# About this exercise
When the line containing "The image size" is found in the data below, give it again along with every later line, exactly; drop the pictures.

[Saved data entries]
_ _ _ _ _

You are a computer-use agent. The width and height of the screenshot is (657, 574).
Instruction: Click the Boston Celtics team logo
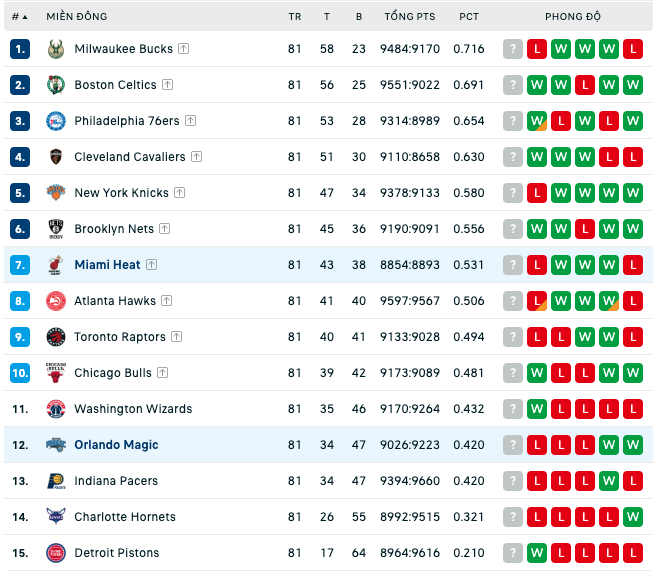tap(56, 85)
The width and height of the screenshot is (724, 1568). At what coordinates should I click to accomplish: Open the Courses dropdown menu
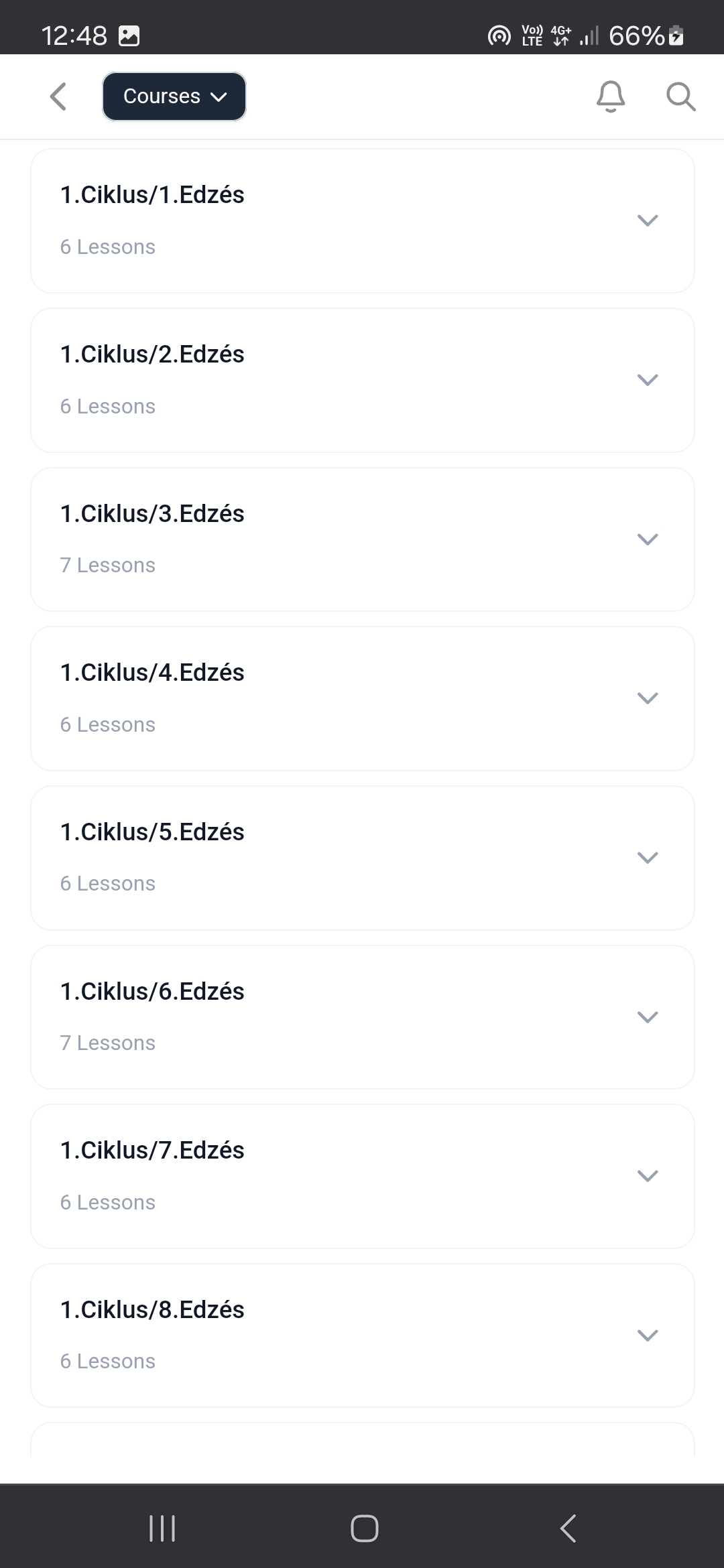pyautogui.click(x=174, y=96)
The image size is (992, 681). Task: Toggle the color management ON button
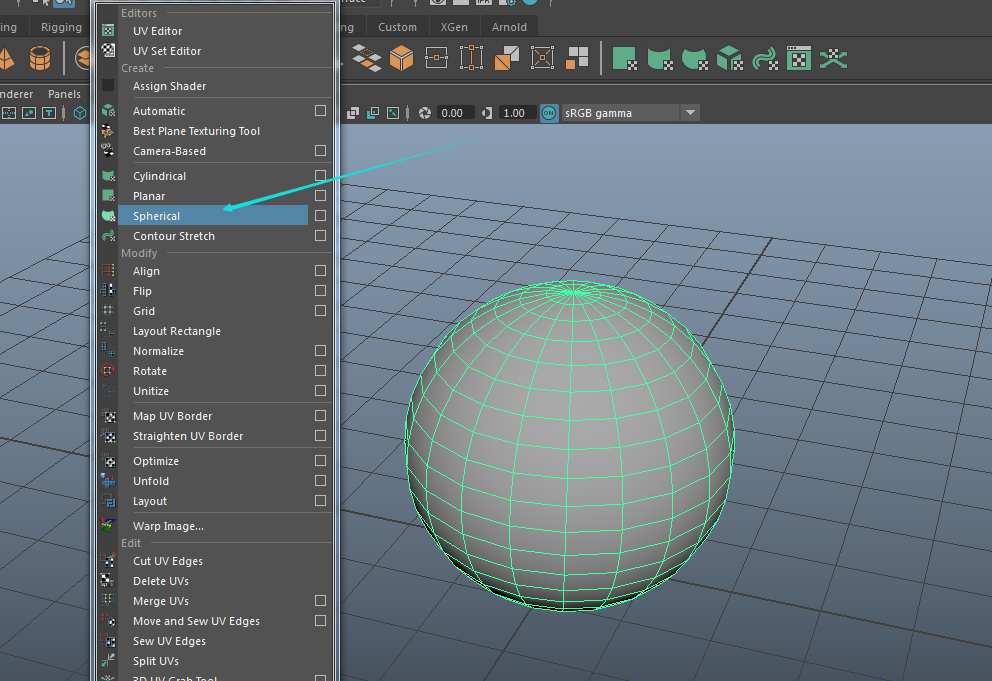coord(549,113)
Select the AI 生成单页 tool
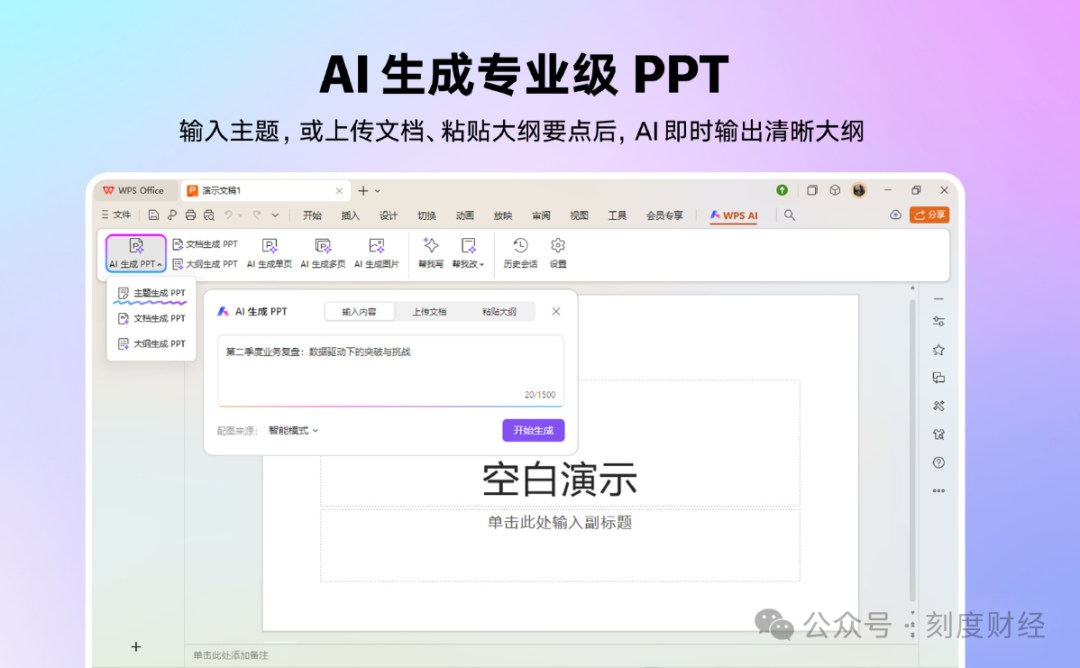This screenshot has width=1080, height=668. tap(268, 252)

_ _ _ _ _

# Finished task
The image size is (992, 681). Task: Toggle the color management ON button
coord(549,113)
Select the AI 生成单页 tool
This screenshot has width=1080, height=668. tap(268, 252)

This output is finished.